Voltai la testa verso la sedia in mezzo alla stanza. Sorrisi. Era ancora lì con il cordone dell’accappatoio che ciondolava indisturbato. “Povero Marco” pensai. “Se l’è meritato però!” E quante volte se l’era meritato! Aveva compiuto così tante cazzate nella sua cronologia che avrei dovuto odiarlo per sempre. Ma la sua generosità e la sua bontà ti scioglievano, disarmandoti. Non avrei mai potuto tenergli il broncio per più di cinque minuti. Era un ragazzo con molti pregi; come quello di farti apprezzare le cose semplici, di tralasciare il valore dei soldi, sempre troppo importanti per me. Enrico invece era diverso. Facevamo a gara a chi era più introverso. Parlavamo sempre poco di noi e sempre troppo degli altri. C’era sempre un profondo rispetto tra noi due. Non saprei dire se lo conosca abbastanza, nonostante sia il mio migliore amico.

E scese la notte. Più pesante del solito. In casa ero solo. Le stanze vuote mi facevano eco. Curioso, decisi di dare una controllata alla camera di Francesco. Aprii lentamente la porta, come a non voler disturbare una persona che non c’era. Sorrisi pensando con meraviglia che anche in quella stanza era notte.
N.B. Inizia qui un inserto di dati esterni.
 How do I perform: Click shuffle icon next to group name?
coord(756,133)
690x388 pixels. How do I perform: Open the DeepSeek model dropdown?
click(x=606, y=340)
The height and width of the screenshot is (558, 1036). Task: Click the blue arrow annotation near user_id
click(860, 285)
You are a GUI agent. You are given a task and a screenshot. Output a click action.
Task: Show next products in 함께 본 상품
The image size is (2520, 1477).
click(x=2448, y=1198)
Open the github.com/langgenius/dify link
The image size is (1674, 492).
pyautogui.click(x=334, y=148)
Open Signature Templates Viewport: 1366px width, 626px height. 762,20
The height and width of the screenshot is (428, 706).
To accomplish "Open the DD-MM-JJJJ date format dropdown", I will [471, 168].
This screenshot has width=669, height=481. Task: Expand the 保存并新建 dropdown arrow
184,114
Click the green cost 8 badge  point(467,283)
Avevo la strana concezione che quella parte di casa era un mondo distinto. Un qualcosa che non mi apparteneva, di non mio. Quest’atteggiamento derivava dal profondo rispetto per le cose, inculcatomi da mio padre. Accesi la luce. I letti erano in ordine. Merito sicuramente delle mie due ospiti femminili. Persino le ciabatte del mio coinquilino erano tornate al loro posto. Il divano, doveva aveva dormito Marco, non aveva niente che non andava. Dovrei dare più fiducia a quel ragazzo.

Notai che la finestra era aperta. Qualcuno dei ragazzi aveva pensato bene di far arieggiare la stanza prima di andarsene. Andai a chiuderla e sentii un rumore provenire dal bagno. Pensai che la corrente d’aria avesse chiuso d’impeto l’altra finestra. Andai in bagno a chiudere anche quella. Qualcosa però, stranamente, la bloccava. Provai più volte a chiuderla ma non ci riuscii. Ispezionai i bordi della cornice scoprendo un inghippo metallico che impediva la chiusura. Tirai fuori l’oggetto dalla guarnizione. Era una monetina. Una cento lire del ‘78 sulla cui faccia risaltava la testa dell’Italia laureata che rifletteva la luce della lampadina a incandescenza del bagno. Come un flash, mi tornò alla mente l’immagine di Marco che faceva ruotare quella moneta tra le dita, dicendo: “Questa è il mio portafortuna!” Gli sarà sicuramente caduta in quella serata brava che scappò dal bagno alla ricerca dell’ultimo goccio di Jack. Scossi la testa disapprovando quei momenti. Afferrai il cellulare.
“Marco, ho qui con me la tua cento lire… Appena ci vediamo te la rendo.”
“Bene! Ma tienila tu… così ti porterà un po’ di fortuna, che ne hai bisogno!”
…e ci sperai, e spero ancora, che quella tanto amata fortuna, un giorno arrivi.